» Task requirements
Show every line below where "Türk" appears.

*** Block opens ***

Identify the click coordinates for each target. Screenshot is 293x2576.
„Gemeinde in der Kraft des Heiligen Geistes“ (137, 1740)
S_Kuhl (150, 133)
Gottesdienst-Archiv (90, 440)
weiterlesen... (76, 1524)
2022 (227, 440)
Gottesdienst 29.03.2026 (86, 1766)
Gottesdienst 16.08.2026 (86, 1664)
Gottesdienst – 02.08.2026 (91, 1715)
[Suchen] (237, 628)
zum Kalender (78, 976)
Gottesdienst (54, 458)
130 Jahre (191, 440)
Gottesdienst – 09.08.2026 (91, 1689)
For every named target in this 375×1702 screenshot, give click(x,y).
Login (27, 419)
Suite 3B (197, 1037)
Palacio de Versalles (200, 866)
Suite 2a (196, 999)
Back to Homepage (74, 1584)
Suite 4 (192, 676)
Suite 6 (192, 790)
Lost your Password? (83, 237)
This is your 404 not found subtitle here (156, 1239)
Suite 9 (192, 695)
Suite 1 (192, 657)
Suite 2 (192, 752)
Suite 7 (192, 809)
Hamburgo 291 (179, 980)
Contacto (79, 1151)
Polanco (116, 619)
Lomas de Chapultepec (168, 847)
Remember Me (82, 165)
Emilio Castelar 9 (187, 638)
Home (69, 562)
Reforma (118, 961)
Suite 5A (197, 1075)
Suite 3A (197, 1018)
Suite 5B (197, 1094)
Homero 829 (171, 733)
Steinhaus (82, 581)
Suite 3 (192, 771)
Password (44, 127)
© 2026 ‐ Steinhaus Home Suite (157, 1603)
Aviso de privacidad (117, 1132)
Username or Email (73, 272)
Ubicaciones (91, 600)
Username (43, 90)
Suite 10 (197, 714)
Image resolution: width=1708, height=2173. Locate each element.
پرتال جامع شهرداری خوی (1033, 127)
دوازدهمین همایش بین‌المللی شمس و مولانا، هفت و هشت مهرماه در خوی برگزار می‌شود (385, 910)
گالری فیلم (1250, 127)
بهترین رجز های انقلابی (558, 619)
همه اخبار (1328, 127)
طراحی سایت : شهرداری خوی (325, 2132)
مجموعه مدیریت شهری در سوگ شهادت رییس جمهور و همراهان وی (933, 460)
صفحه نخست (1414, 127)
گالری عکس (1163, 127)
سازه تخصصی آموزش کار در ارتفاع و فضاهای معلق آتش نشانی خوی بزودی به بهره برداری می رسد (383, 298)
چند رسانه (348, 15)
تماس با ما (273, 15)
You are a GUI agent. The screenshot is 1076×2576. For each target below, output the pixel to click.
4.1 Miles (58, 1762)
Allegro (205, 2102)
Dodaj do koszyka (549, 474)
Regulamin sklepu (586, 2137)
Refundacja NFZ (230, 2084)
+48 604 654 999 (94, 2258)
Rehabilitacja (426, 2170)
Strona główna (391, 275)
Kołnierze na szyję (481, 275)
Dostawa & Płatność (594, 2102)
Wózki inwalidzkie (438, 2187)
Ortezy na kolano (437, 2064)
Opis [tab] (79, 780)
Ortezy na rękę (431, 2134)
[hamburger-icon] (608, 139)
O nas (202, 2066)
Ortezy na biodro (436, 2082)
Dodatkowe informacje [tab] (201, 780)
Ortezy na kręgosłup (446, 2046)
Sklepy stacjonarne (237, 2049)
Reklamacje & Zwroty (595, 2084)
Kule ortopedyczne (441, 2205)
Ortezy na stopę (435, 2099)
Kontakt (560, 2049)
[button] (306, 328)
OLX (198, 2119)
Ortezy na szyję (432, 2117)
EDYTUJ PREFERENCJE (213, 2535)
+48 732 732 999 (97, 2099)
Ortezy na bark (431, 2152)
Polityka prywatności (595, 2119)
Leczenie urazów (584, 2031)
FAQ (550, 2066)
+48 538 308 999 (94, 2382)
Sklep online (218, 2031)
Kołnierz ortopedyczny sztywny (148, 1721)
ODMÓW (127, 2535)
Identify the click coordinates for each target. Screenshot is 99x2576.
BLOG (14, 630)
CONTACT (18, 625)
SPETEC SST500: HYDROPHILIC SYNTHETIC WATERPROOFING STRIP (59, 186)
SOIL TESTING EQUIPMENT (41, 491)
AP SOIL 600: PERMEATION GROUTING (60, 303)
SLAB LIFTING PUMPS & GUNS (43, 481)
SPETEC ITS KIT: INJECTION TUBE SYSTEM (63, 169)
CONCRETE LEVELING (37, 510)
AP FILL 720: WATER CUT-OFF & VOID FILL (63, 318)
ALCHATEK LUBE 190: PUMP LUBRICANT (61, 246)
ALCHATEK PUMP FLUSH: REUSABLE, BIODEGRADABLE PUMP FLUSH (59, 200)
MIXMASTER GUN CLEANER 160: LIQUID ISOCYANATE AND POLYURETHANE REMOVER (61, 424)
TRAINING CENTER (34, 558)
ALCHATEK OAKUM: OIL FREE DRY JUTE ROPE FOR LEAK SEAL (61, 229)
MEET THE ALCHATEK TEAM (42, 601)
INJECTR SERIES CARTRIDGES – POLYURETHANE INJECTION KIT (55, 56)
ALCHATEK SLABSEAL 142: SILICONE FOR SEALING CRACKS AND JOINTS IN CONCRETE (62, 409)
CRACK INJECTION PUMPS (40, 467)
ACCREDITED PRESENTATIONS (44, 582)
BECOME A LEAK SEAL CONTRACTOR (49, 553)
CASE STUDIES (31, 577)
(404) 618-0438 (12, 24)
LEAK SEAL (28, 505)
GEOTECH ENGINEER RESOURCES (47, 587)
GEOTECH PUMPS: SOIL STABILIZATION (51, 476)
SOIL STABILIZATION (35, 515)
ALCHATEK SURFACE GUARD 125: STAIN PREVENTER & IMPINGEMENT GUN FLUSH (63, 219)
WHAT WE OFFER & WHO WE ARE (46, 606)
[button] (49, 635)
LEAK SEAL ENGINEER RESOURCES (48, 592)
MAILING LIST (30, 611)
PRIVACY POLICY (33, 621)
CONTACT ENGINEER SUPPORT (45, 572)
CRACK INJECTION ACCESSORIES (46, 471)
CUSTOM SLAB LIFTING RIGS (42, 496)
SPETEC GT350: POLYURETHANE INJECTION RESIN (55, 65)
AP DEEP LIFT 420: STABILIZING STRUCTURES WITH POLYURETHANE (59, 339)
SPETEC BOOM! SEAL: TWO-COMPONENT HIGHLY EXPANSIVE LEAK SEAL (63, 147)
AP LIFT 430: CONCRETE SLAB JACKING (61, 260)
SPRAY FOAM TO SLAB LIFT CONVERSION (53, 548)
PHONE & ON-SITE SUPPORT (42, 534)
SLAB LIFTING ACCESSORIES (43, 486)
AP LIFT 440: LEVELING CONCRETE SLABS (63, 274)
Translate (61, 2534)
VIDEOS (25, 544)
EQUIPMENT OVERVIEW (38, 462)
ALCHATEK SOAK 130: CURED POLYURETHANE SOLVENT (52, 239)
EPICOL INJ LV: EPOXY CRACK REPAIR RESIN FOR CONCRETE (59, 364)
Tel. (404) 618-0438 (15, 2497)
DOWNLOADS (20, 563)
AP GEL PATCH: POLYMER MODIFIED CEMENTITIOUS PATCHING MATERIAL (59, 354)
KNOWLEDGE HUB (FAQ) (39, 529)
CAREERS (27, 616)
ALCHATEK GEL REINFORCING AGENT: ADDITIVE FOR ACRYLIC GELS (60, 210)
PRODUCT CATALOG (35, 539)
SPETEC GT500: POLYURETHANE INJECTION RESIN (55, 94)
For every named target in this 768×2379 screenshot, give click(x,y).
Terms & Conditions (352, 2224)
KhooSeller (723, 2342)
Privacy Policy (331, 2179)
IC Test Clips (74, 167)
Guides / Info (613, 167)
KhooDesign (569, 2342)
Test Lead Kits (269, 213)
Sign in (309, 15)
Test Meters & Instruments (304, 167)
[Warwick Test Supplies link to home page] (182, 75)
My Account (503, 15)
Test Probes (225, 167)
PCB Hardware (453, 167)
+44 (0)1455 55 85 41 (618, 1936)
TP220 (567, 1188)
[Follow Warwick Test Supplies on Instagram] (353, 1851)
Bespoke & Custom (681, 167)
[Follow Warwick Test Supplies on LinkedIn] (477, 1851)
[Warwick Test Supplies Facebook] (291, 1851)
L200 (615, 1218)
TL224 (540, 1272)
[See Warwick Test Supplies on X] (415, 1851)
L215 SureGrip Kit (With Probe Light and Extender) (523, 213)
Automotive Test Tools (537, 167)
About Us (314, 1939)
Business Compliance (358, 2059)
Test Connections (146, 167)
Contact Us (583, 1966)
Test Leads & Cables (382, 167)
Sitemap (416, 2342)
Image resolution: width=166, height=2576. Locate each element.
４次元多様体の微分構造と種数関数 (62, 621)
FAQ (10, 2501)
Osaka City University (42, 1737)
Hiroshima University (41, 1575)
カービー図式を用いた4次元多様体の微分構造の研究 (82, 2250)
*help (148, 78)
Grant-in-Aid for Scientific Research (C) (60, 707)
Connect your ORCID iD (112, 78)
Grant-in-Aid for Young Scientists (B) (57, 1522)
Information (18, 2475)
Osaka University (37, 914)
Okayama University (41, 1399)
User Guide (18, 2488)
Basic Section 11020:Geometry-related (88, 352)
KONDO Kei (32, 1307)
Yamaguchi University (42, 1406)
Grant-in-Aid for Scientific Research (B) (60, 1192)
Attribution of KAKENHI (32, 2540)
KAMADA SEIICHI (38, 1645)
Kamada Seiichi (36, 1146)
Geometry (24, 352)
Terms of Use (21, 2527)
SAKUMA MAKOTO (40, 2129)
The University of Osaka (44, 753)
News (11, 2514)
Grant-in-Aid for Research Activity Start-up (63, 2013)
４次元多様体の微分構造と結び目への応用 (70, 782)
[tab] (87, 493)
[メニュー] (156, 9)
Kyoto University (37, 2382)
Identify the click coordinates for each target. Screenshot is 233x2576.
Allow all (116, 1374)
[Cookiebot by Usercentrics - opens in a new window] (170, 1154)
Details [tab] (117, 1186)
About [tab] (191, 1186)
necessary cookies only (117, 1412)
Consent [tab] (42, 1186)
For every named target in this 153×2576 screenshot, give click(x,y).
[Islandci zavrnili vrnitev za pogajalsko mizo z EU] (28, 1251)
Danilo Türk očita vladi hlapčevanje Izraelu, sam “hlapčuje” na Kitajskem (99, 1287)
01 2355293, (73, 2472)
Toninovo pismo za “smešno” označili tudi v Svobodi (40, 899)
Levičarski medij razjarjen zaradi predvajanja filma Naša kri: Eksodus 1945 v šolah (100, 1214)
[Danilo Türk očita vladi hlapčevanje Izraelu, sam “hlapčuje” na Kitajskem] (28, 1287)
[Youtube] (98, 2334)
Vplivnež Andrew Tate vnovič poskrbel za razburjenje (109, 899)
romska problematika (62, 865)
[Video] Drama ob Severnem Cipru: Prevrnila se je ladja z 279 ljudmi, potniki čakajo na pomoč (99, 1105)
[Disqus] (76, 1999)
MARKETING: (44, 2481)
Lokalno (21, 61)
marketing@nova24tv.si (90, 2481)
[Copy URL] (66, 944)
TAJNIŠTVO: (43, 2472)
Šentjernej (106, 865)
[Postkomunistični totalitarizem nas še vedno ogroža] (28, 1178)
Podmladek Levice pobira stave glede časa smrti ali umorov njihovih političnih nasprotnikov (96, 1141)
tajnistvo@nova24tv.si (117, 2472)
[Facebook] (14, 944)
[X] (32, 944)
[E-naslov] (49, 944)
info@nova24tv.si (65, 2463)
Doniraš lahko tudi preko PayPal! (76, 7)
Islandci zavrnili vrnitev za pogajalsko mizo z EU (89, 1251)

*** Block closes ***

» Answer to this task
Danilo Türk očita vladi hlapčevanje Izraelu, sam “hlapčuje” na Kitajskem (99, 1287)
[Danilo Türk očita vladi hlapčevanje Izraelu, sam “hlapčuje” na Kitajskem] (28, 1287)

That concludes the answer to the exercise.